Zach’s crowding me now. His big, tall body is bent to the shape of mine. I feel his thighs pressed up against my slightly open ones and I hear my own pulse in my ears. Racing, racing and roaring.
“You call your bike Blue?”
“Uh-huh.”
“But it’s black.”
“So?”
“I…” I frown and for some reason, he finds it funny. He finds it a reason to bend down and kiss my blue hair softly.
My eyes fall shut on a sigh.
“Speechless, finally,” he whispers to my hair. “And all it took was one simple fact.”
Narrowing my eyes, I put a hand on his stomach – the stomach that I was kind of riding yesterday – and give him a push.
He leans back and I say, “Very funny. Why do you call your bike by a name that you call me? And while we’re on the subject, let’s talk about why do you call me Blue?”
Zach throws a look at my hair and shrugs. “Yeah, that is a mystery.”
“I didn’t get blue hair until the eighth grade. You’ve been calling me Blue since day one.”
“Your point?”
“Why don’t you ever call me Cleo?” I burst out with a question that I didn’t even know I had.
I’ve had it forever, inside me.
Suddenly, I have this great, great urge for him to say my name. It’s not that I don’t like the name he gave me. I love it. I’ve always loved it even when I never accepted it.
But I want to hear how my name will sound on his tongue.
I want to know what goes through his mind when he calls me by his special name for me. Why did he name his bike after me?
I want to know everything about him. Every little thing.
“But that’s not your name, either.”
“What?”
Zach leans over and whispers on my lips, “Cleopatra. That’s your name, right?”
I swallow against the onslaught of emotions. I feel the savage flapping of the butterflies in my stomach and I press my belly against him to make him feel it too. Make him feel all these crazy, intense emotions inside of me.
“But hardly anyone calls me that.”
A lopsided smile as he traces my cheek with a thumb. “Do you know Cleopatra was an Egyptian queen?”
I nod. “Yeah. My mom used to tell me that she was the most beautiful woman of her time.”
“People are crazy, aren’t they?”
I clutch his dark t-shirt at his waist. “Why?”
“They don’t know what they’re talking about. One look at you and they would’ve snatched away her crown and laid it down at your feet.”

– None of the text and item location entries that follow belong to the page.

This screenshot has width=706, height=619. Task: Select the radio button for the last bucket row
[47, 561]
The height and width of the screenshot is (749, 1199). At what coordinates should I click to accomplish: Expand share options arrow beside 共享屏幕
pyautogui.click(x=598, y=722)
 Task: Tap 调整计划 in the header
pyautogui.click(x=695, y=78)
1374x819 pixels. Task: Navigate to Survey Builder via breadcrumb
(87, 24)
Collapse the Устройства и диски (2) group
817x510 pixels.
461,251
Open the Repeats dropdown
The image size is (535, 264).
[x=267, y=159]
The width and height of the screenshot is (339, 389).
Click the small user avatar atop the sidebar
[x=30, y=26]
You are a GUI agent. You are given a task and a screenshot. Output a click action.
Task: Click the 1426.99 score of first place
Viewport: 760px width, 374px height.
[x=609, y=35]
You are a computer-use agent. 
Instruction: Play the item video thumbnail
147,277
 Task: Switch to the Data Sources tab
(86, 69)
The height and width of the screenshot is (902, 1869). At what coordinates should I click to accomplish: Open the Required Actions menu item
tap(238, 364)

The shudder that goes through me is the biggest one yet.
He called me beautiful.
Beautiful.
I blink up at him. “You’re being nice to me.”
He smiles slightly and acknowledges my statement with a grunt.
I place a kiss on his jaw.
“So, is this it?”
He tips his chin toward the books scattered on the island and I nod. “Yeah. Art sometimes leaves his storybooks here but I borrowed all of them from Doris. So we have a lot of reading material.”
His nod is short, barely there.
I can feel his reluctance. How much he doesn’t want to be here. He doesn’t want to read. He doesn’t want to do this.